### Task prompt
Report how many lines of the material contain the string "height", matching case exactly, and give only that number.

>> Begin Input

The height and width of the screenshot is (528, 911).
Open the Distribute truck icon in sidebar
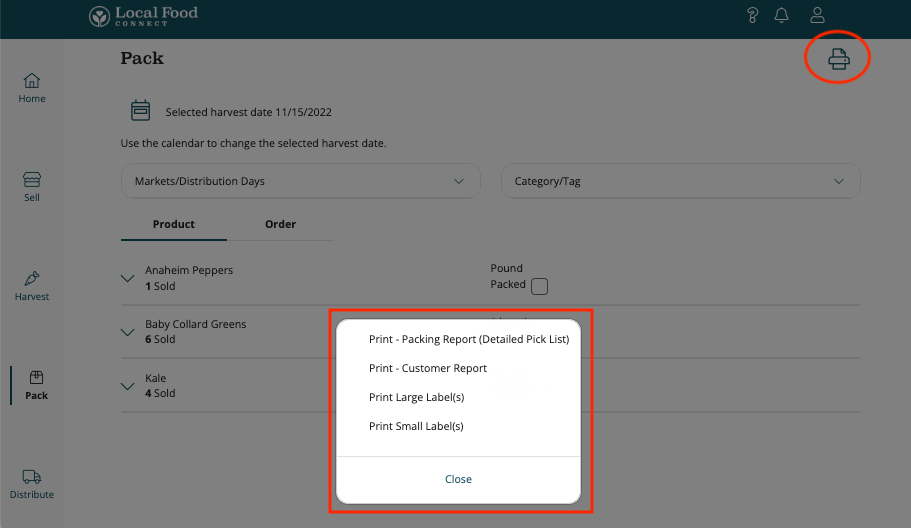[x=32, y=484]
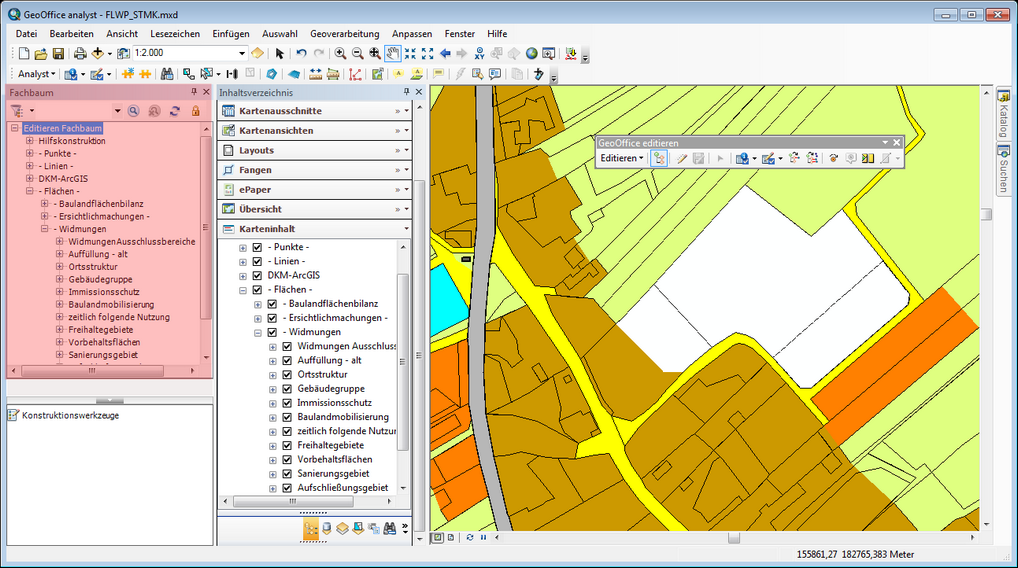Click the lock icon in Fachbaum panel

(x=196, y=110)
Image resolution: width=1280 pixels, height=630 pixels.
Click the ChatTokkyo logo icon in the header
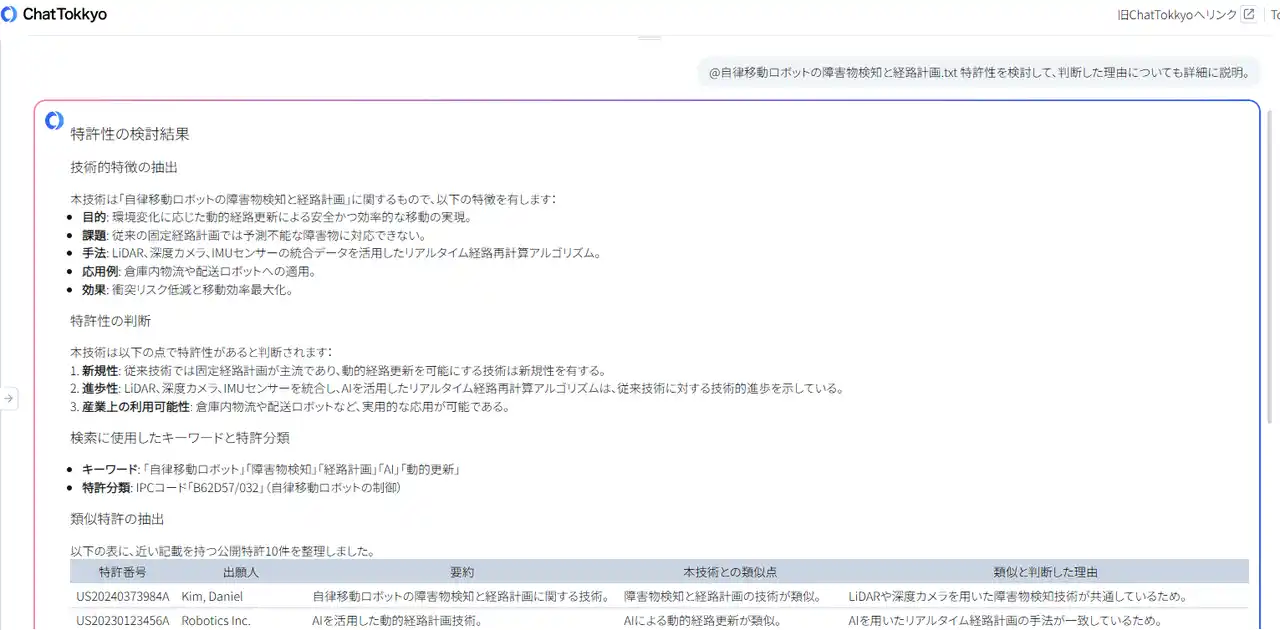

>> End Input

### Solved exercise
2